- **WHAT YOU WILL DO**
From the first line to the last, give the records again exactly.

┄┄┄┄┄┄┄┄┄┄┄┄┄┄┄┄┄┄┄┄

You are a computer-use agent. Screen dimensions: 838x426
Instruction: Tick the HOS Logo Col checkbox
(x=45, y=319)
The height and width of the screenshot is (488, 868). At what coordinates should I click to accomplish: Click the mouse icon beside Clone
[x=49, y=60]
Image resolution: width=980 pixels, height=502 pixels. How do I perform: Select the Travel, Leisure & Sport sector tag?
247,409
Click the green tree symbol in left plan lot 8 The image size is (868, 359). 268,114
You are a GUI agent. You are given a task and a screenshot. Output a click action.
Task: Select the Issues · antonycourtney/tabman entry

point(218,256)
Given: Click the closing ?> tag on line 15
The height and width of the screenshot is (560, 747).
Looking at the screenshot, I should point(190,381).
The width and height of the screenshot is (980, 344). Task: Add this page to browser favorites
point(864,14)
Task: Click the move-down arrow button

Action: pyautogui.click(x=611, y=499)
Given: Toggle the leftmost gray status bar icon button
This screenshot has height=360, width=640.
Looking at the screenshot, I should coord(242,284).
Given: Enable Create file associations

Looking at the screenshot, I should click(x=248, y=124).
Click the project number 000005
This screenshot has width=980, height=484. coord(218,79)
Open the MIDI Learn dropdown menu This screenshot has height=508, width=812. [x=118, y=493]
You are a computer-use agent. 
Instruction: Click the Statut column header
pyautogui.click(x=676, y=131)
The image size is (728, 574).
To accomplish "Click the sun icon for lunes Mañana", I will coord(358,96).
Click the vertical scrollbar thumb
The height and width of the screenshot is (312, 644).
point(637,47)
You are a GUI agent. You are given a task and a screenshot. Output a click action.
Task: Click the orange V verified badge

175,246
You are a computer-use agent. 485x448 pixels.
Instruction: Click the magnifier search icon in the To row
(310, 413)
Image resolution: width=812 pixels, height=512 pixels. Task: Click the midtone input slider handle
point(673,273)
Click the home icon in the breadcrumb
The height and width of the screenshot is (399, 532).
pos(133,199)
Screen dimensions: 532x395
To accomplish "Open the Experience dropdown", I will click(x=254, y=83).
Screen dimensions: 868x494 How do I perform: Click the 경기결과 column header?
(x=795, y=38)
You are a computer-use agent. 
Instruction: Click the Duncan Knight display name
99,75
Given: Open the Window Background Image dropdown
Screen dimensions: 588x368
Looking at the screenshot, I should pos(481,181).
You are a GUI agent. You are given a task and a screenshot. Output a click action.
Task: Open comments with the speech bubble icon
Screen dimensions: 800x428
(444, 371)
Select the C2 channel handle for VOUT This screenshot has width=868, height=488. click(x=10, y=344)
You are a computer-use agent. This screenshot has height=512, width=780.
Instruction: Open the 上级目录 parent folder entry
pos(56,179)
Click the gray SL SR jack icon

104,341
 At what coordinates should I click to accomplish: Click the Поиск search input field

┄┄┄┄┄┄┄┄┄┄┄┄┄┄┄┄┄┄┄┄

- **SOLUTION TO THIS PROBLEM**
You are a computer-use agent. Screen dimensions: 838x426
Instruction: Tick the HOS Logo Col checkbox
(x=45, y=319)
The height and width of the screenshot is (488, 868). At what coordinates should I click to accomplish: Click the mouse icon beside Clone
[x=49, y=60]
Image resolution: width=980 pixels, height=502 pixels. How do I perform: Select the Travel, Leisure & Sport sector tag?
247,409
Click the green tree symbol in left plan lot 8 The image size is (868, 359). 268,114
You are a GUI agent. You are given a task and a screenshot. Output a click action.
Task: Select the Issues · antonycourtney/tabman entry

point(218,256)
Given: Click the closing ?> tag on line 15
The height and width of the screenshot is (560, 747).
Looking at the screenshot, I should point(190,381).
The width and height of the screenshot is (980, 344). Task: Add this page to browser favorites
point(864,14)
Task: Click the move-down arrow button

Action: pyautogui.click(x=611, y=499)
Given: Toggle the leftmost gray status bar icon button
This screenshot has height=360, width=640.
Looking at the screenshot, I should coord(242,284).
Given: Enable Create file associations

Looking at the screenshot, I should click(x=248, y=124).
Click the project number 000005
This screenshot has width=980, height=484. coord(218,79)
Open the MIDI Learn dropdown menu This screenshot has height=508, width=812. [x=118, y=493]
You are a computer-use agent. 
Instruction: Click the Statut column header
pyautogui.click(x=676, y=131)
The image size is (728, 574).
To accomplish "Click the sun icon for lunes Mañana", I will coord(358,96).
Click the vertical scrollbar thumb
The height and width of the screenshot is (312, 644).
point(637,47)
You are a GUI agent. You are given a task and a screenshot. Output a click action.
Task: Click the orange V verified badge

175,246
You are a computer-use agent. 485x448 pixels.
Instruction: Click the magnifier search icon in the To row
(310, 413)
Image resolution: width=812 pixels, height=512 pixels. Task: Click the midtone input slider handle
point(673,273)
Click the home icon in the breadcrumb
The height and width of the screenshot is (399, 532).
pos(133,199)
Screen dimensions: 532x395
To accomplish "Open the Experience dropdown", I will click(x=254, y=83).
Screen dimensions: 868x494 How do I perform: Click the 경기결과 column header?
(x=795, y=38)
You are a computer-use agent. 
Instruction: Click the Duncan Knight display name
99,75
Given: Open the Window Background Image dropdown
Screen dimensions: 588x368
Looking at the screenshot, I should pos(481,181).
You are a GUI agent. You are given a task and a screenshot. Output a click action.
Task: Open comments with the speech bubble icon
Screen dimensions: 800x428
(444, 371)
Select the C2 channel handle for VOUT This screenshot has width=868, height=488. click(x=10, y=344)
You are a computer-use agent. This screenshot has height=512, width=780.
Instruction: Open the 上级目录 parent folder entry
pos(56,179)
Click the gray SL SR jack icon

104,341
 At what coordinates should I click to accomplish: Click the Поиск search input field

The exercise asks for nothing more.